Auch, weil Sie aus dem Dreiländereck kommen?
Nussbaumer: Das kommt sicher dazu. Unsere Region ist ein Grenzen überschreitender und Sprachen übergreifender Lebensraum, also ist die Erfahrung vorhanden. Aber auch bei uns muss man immer sagen, dass man sich mit der kulturellen Eigenart des Elsass oder des Südbadischen auseinandersetzen möchte. Das wird einem nicht einfach geschenkt. Deshalb versuche ich, auch mal eine Veranstaltung in Lörrach zu besuchen oder etwas im Elsass zu unternehmen.
Deshalb nutzen Sie auch Ihr Präsidialjahr, um sich als Brückenbauer zu betätigen?
Nussbaumer: Genau.
Haben Sie als Nationalratspräsident noch Zeit für Hobbys?
Nussbaumer: Ich bin kein Hobby-Typ.
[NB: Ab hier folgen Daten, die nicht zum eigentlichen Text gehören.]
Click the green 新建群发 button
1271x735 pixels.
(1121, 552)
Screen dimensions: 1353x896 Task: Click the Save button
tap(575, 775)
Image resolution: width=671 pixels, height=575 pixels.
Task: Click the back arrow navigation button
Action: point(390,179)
Weder sammle ich Briefmarken noch bin ich ein besonderer Kenner irgendwelcher spezifischer Werke der Literatur. Ich treibe gerne Sport, gehe hie und da an eine Kulturveranstaltung oder ins Kino und habe eine grosse Familie mit sieben Enkelkindern. Das ist aber kein Hobby, sondern eine Aufgabe in meinem Leben. In diesem Jahr geht die Politik ein Stück weit vor. Das wissen alle, die mit mir das Leben teilen.
Die Enkel haben weniger vom Grossvater?
Nussbaumer: Ich war gerade mit einigen von ihnen Skifahren. Es hat schon Platz, man muss es aber ein bisschen einteilen und planen. Dann geht es schon, auch im Präsidialjahr die Balance zwischen Politik und den anderen sinnstiftenden Dingen im Leben zu finden.
Eric Nussbaumer (63) ist im französischen Mulhouse geboren und im Kanton Zürich aufgewachsen, wo er eine Lehre als Elektromonteur und ein Studium am Technikum Winterthur zum Elektroingenieur HTL absolvierte. Nach Abstechern in die Westschweiz und die USA zog er ins Baselbiet und wurde Geschäftsführer eines Unternehmens, das in umweltfreundliche Energieanlagen investiert. Politisch engagierte sich der Sozialdemokrat zuerst in der Gemeindekommission von Frenkendorf, danach im Baselbieter Landrat und seit 2007 im Nationalrat. Der Vater von drei erwachsenen Kindern und Grossvater von sieben Enkelkindern wohnt mit seiner Frau in Liestal.